También en esta área, el área de las buenas obras, se debe aplicar el poder del Evangelio & #8212; de lo contrario no habrá buenas obras. No solo somos salvos por la gracia de Dios a través de Jesús, sino que también hacemos buenas obras por la gracia de Dios a través de Jesús. El poder del Evangelio debe ejercerse en ambas áreas: la justificación y la santificación.
La solución
La simple conciencia de las muchas formas en que podemos omitir o reducir inconscientemente el Evangelio en nuestros sermones será de gran ayuda. hacia la solución del problema. Sin embargo, es cierto que la conciencia no es suficiente. En última instancia, la solución radica en nuestra propia exposición regular y entusiasta al poder del Evangelio.
Cuanto más usemos el Evangelio nosotros mismos, más lo predicaremos y mejor lo predicaremos. Puede sonar simplista (pero yo no creo que sea simplista): tanto la cantidad como la calidad de nuestra predicación del Evangelio están en proporción directa con nuestro uso del Evangelio tanto en nuestro estudio profesional como en nuestro devocional. vida.
Cuanto más nos sometemos al emocionante relato del amor de Dios por nosotros como se demuestra en la vida, muerte y resurrección de Su Hijo, Jesucristo, y más crecemos en el conmovedor significado de ese amor — que perdona nuestros pecados y nos hace justos con Dios, que es el poder para la vida eterna y el poder para esta vida — más frecuentemente aparecerán esas mismas verdades del Evangelio en nuestra predicación y más rica, variada e interesante será nuestra presentación de ellas. En esta área, también, al que tiene se le dará más de lo que tiene, pero al que no tiene se le quitará hasta lo que tiene (Marcos 4:25).

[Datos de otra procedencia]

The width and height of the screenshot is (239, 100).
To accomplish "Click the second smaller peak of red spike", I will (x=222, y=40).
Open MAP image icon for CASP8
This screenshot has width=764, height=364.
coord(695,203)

Argumentar que tal exposición al Evangelio hace innecesario el estudio de la homilética sería, por supuesto, una simplificación trágica. Pero enseñar el arte de predicar el Evangelio — y luego pasar por alto el Evangelio mismo en el proceso — sería un descuido espantoso. Nosotros mismos necesitamos el Evangelio para predicar
1. Sin duda, podemos regocijarnos incluso por la presencia mínima del Evangelio en un sermón. Obviamente, algún Evangelio — cualquier Evangelio — es mejor que nada. Pero es igualmente obvio que mucho Evangelio es mejor que poco Evangelio. La Palabra de Dios no debe “estar atada” ¡sino tener “curso gratis”!

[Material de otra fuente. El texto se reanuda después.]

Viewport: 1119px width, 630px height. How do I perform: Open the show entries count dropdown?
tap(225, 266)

2. CFW Walther, La Distinción Correcta entre la Ley y el Evangelio: Treinta y Nueve Conferencias Vespertinas, trad. WHT Dau (St. Louis: Concordia Publishing House, 1929), pág. 403.
3. Un buen ejemplo de esto es la historia del joven rico en Marcos 10:17-27. Los primeros diez versos de esta perícopa son principalmente Ley. Luego viene un versículo del Evangelio al final, v. 27. ¡Pero qué Evangelio! Tan tremendo es el impacto de ese verso que “supera” toda la Ley que la precede.
4. La práctica a la que se hace referencia fue particularmente frecuente a finales de los años 60 y principios de los 70. Actualmente, sin embargo, el problema parece estar disminuyendo.
5. Para llamar a esta respuesta “Pavlovian” no es del todo exacto ya que estoy seguro de que el oyente no salivará con la historia de salvación así presentada.
6.Por ejemplo, a pesar de toda su discusión sobre el Evangelio, este artículo hasta ahora contiene un precioso pequeño Evangelio.